The Kinta Valley is a conurbation in central Perak, Malaysia, surrounding and including the state capital Ipoh. Historically the Kinta Valley was very rich in tin, and their mines have been among the most productive in the world.
The valley is formed by the Kinta River, a tributary of Sungai Perak, which flows between the Main Range and the Kledang Range.
It forms the largest tin field along the Siamese-Malayan peninsula tin belt. It has been mined since ancient times by indigenous peoples but more intensively mined by the Chinese and Europeans since the end of the nineteenth century. Today, the modern Kinta district is one of the ten administrative districts of Perak. In 2018, the valley  was declared Malaysia's second national geopark.

Geographical definition
The Kinta Valley consists of the city of Ipoh and the municipality of Batu Gajah in the Kinta District and also the towns of Gopeng and Kampar in Kampar district. 
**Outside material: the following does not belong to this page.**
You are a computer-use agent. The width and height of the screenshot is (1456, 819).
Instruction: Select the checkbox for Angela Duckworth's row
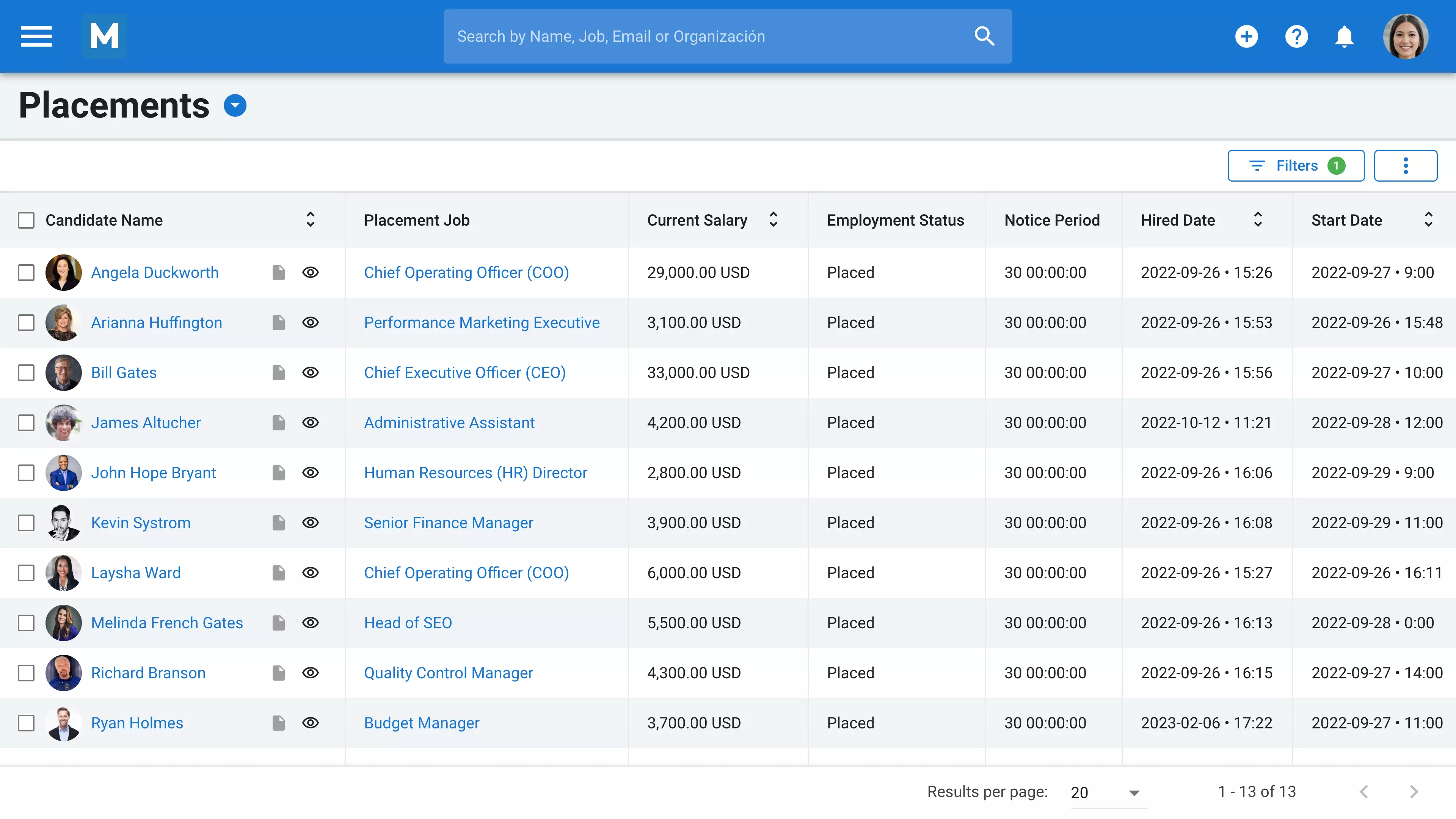[27, 273]

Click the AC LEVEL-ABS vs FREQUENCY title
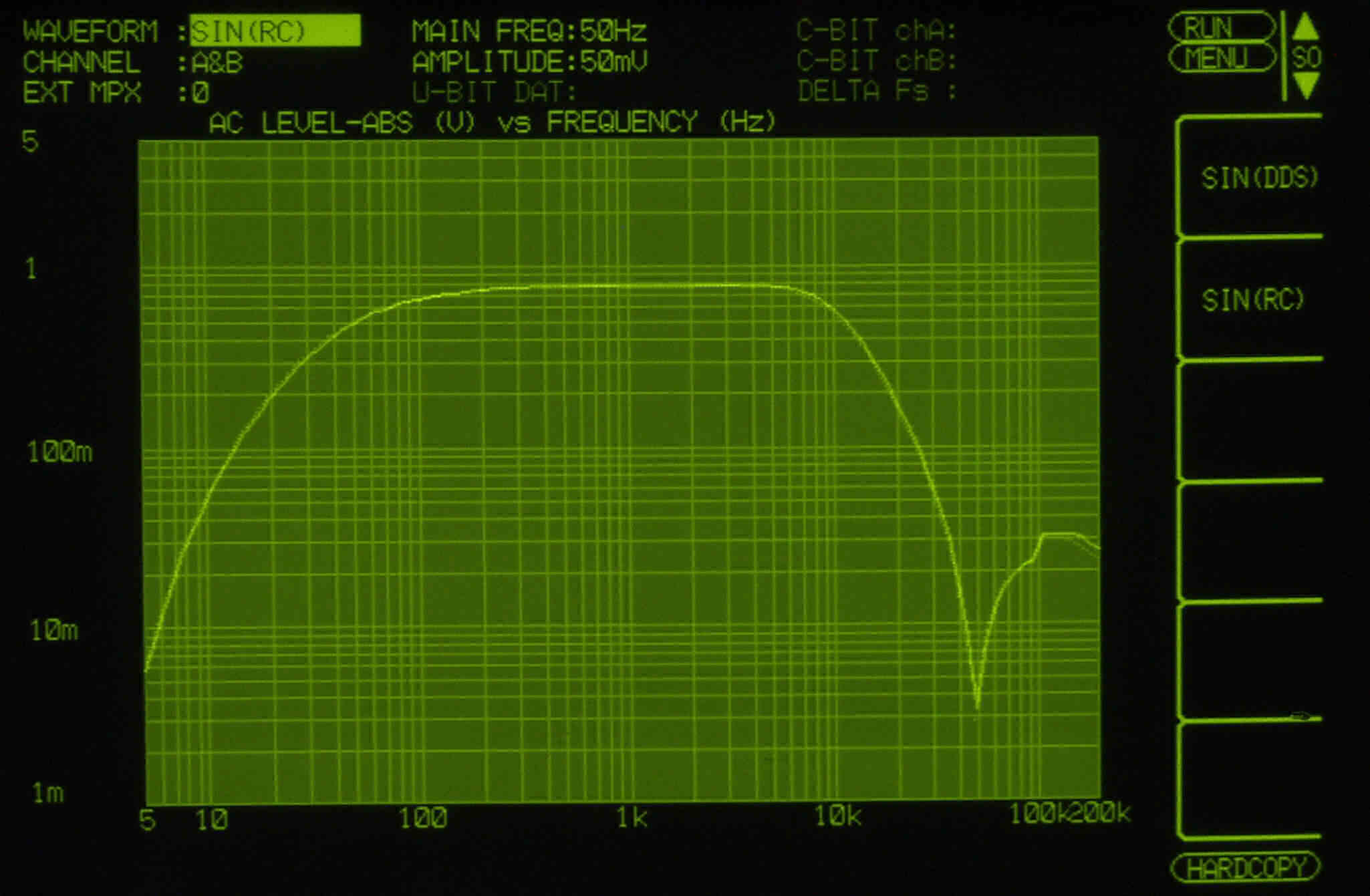[492, 123]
It borders the town of Sungai Siput located in the Kuala Kangsar District to the north, Parit (Central Perak region) to the west, the Batang Padang valley to the south, and Lojing (Kelantan) and Cameron Highlands (Pahang) to the east.

Politics
The Kinta Valley covers the parliamentary constituencies of Ipoh West and East, Tambun, Batu Gajah, Gopeng and Kampar.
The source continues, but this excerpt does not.